Fashion brands improved their environmental and social impact in 2018, but progress was slower than in the previous year, according to the report. It measured brands’ efforts to make and implement various commitments like reducing carbon emissions and water use, boosting the use of sustainable materials, and paying fairer wages.
Euromonitor expects the worldwide apparel and footwear market to grow around 5 percent per year through 2030. That would mean raising annual production of fashion to more than 100 million tons and “exerting an unprecedented strain on planetary resources,” the report said.
“The industry really needs to pick up the pace. Brands are improving at a slower rate and at the same time we’re seeing a huge production increase,” said Morten Lehmann, chief sustainability officer of the Global Fashion Agenda, one of the groups sponsoring the report.
Fashion companies across the price spectrum, from fast-fashion giant Hennes & Mauritz AB to luxury outfits like Gucci owner Kering SA and LVMH, have announced new commitments on sustainability in recent years. Consumers and regulators alike are increasingly concerned about the costs of the fast-moving industry, whose carbon emissions are estimated to be more than those of all international flights and maritime shipping combined.
Outcry over some of the the industry’s most visible excesses -- such as high-end players destroying unsold stock to prevent selling at steep discounts -- have led brands like Burberry Group Plc to ramp up efforts on recycling and reusing materials. Kering is looking for ways to make raw materials like cotton and cashmere more traceable so that it can impose more rigorous standards on its suppliers.
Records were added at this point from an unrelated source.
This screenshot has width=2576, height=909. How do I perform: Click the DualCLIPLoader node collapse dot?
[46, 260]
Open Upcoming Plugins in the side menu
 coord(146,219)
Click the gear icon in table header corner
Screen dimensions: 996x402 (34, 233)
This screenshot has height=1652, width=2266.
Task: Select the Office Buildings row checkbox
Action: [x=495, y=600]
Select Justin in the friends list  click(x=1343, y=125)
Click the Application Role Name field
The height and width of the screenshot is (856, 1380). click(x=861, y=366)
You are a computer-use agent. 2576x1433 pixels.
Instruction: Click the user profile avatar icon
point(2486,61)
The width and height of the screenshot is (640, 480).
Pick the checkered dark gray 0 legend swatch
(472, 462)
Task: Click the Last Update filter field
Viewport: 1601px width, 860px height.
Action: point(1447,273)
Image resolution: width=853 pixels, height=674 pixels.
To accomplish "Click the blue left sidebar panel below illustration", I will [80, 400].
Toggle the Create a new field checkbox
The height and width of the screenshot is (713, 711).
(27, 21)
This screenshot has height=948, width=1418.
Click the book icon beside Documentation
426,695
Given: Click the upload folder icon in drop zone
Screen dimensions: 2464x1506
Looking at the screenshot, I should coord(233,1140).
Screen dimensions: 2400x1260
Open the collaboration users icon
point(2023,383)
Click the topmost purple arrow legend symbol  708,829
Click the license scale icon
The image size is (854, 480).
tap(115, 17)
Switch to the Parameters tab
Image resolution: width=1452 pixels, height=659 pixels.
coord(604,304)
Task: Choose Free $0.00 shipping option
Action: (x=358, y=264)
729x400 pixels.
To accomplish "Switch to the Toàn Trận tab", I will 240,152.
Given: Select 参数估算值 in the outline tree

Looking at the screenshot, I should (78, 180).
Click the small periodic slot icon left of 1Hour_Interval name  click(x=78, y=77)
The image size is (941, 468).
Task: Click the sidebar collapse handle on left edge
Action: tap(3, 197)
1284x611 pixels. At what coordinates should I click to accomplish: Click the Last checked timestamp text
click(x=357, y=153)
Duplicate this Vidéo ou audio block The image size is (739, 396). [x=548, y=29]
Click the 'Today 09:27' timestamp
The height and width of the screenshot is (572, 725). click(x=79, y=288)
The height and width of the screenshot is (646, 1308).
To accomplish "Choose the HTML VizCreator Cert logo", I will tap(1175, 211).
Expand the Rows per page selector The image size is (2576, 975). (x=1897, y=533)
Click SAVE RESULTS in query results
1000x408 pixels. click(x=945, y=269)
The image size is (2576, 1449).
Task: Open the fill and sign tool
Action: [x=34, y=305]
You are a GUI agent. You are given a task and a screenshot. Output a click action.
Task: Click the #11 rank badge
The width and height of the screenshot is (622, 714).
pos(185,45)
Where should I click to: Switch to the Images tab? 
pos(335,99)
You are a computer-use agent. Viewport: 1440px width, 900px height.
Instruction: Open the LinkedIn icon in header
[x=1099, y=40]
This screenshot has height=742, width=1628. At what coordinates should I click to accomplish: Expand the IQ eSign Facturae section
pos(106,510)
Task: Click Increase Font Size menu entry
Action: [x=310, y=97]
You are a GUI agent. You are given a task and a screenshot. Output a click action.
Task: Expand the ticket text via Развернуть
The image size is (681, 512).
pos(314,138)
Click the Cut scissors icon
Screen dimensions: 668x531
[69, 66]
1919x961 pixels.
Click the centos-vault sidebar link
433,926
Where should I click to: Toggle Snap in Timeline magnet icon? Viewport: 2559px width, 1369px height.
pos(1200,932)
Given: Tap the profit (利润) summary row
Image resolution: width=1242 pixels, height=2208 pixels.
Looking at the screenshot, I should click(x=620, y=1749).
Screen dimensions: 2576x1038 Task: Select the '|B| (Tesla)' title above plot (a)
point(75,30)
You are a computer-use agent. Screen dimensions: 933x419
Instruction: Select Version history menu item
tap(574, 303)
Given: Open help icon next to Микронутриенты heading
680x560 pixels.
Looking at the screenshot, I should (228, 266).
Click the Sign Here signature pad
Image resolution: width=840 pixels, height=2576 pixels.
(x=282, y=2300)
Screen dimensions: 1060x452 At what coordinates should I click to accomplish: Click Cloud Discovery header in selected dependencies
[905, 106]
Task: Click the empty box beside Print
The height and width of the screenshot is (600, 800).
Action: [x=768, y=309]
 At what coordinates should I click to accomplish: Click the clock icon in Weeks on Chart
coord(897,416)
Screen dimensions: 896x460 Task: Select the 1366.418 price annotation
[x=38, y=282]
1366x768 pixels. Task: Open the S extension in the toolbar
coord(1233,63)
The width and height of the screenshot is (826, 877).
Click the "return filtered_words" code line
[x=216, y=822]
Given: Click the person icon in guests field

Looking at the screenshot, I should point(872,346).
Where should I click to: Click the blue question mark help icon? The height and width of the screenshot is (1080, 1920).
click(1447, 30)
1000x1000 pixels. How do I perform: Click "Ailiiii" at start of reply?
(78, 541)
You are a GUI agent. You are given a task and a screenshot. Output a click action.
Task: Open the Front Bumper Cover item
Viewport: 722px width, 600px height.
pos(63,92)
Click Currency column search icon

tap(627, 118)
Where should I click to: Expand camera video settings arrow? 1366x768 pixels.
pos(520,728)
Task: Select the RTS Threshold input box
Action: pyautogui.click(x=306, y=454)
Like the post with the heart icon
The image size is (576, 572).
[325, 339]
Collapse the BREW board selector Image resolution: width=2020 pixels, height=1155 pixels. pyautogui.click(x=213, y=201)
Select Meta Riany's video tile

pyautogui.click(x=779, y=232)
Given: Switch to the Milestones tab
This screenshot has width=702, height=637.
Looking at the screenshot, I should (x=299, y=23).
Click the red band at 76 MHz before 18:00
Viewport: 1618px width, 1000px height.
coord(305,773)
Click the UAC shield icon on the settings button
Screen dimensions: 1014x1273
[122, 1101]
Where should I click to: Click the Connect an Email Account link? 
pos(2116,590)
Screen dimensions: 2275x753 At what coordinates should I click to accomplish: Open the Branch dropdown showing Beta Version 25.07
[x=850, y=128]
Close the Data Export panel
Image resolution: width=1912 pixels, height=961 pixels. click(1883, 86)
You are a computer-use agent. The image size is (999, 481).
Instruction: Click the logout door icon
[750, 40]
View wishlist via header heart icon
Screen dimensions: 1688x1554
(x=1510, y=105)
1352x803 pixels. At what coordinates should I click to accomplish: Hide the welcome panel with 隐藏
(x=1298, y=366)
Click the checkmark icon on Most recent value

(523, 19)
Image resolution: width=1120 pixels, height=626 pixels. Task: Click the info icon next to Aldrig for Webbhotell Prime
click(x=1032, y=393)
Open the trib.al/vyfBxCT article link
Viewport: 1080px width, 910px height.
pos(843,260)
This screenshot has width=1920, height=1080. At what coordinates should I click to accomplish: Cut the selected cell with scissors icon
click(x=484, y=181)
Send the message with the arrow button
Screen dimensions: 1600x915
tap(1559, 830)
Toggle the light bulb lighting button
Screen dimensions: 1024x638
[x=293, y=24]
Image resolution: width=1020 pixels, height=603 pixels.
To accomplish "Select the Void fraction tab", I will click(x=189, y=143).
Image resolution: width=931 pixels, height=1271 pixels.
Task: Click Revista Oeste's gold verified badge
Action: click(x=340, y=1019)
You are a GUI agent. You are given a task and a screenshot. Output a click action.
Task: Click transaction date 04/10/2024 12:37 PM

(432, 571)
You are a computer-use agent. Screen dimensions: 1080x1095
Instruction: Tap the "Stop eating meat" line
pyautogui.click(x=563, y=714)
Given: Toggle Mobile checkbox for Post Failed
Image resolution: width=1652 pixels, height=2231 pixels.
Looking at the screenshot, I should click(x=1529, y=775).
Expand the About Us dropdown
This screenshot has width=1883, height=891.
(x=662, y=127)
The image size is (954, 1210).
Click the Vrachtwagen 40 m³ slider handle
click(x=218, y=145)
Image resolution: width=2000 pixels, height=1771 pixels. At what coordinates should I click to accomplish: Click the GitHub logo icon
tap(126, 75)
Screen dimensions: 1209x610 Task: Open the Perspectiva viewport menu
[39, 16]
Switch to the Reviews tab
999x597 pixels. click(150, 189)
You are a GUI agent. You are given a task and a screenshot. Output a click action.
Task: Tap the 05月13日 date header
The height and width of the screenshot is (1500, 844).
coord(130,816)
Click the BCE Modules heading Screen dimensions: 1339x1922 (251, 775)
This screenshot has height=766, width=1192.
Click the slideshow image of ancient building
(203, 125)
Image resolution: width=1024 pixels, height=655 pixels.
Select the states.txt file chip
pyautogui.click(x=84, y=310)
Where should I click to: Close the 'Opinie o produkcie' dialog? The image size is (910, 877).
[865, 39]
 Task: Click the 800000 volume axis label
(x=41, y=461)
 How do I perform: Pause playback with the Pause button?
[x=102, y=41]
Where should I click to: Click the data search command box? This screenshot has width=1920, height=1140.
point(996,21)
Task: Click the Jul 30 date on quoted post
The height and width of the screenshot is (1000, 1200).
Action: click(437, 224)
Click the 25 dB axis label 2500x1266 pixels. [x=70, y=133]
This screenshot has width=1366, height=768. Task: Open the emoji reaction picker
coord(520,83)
But surging demand for fashion -- led by developing countries and particularly China -- means that these changes are rarely enough to reduce brands’ environmental impact in absolute terms.
A spokeswoman for H&M said the report didn’t fully reflect progress companies made on implementing existing commitments. The Swedish retailer has reduced its overall carbon emissions by 11 percent since 2017 and has boosted the use of recycled, organic or fair-trade-certified cotton to 95 percent, she said.